INSTRUCTIONS TO FOLLOW: Find every line in the records below that contains "agent", and copy it.

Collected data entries
-=-=-=-=-

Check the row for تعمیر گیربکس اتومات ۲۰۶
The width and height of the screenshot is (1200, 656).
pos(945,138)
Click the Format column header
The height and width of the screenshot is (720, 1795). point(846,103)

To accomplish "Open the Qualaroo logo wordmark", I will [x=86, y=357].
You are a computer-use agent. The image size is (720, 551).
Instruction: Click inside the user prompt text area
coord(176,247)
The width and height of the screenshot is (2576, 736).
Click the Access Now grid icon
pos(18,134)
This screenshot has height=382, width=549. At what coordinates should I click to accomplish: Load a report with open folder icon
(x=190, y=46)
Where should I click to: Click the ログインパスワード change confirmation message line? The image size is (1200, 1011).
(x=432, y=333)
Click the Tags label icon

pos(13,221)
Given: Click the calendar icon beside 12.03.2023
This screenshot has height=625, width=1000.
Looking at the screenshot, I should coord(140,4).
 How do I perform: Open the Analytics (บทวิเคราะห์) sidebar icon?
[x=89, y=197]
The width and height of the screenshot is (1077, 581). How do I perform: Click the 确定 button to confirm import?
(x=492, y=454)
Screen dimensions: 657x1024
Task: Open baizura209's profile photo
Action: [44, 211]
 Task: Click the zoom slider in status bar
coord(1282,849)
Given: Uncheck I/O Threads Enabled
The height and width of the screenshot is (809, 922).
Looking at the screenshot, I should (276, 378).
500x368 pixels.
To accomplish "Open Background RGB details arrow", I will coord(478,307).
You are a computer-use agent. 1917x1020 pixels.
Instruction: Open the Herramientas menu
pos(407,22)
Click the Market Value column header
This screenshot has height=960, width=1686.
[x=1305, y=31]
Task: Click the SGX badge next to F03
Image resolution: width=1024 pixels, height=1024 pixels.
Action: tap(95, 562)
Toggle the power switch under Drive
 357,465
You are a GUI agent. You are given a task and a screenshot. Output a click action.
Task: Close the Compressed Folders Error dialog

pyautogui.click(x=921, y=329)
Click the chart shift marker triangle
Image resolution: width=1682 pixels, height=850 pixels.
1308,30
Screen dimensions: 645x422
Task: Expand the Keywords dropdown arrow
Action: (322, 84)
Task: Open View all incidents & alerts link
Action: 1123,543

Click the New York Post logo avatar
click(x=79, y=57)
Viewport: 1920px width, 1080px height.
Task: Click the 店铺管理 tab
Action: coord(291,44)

-=-=-=-=-

REPLY:
You are a computer-use agent. The image size is (720, 551).
You are a computer-use agent. 1917x1020 pixels.
You are a GUI agent. You are given a task and a screenshot. Output a click action.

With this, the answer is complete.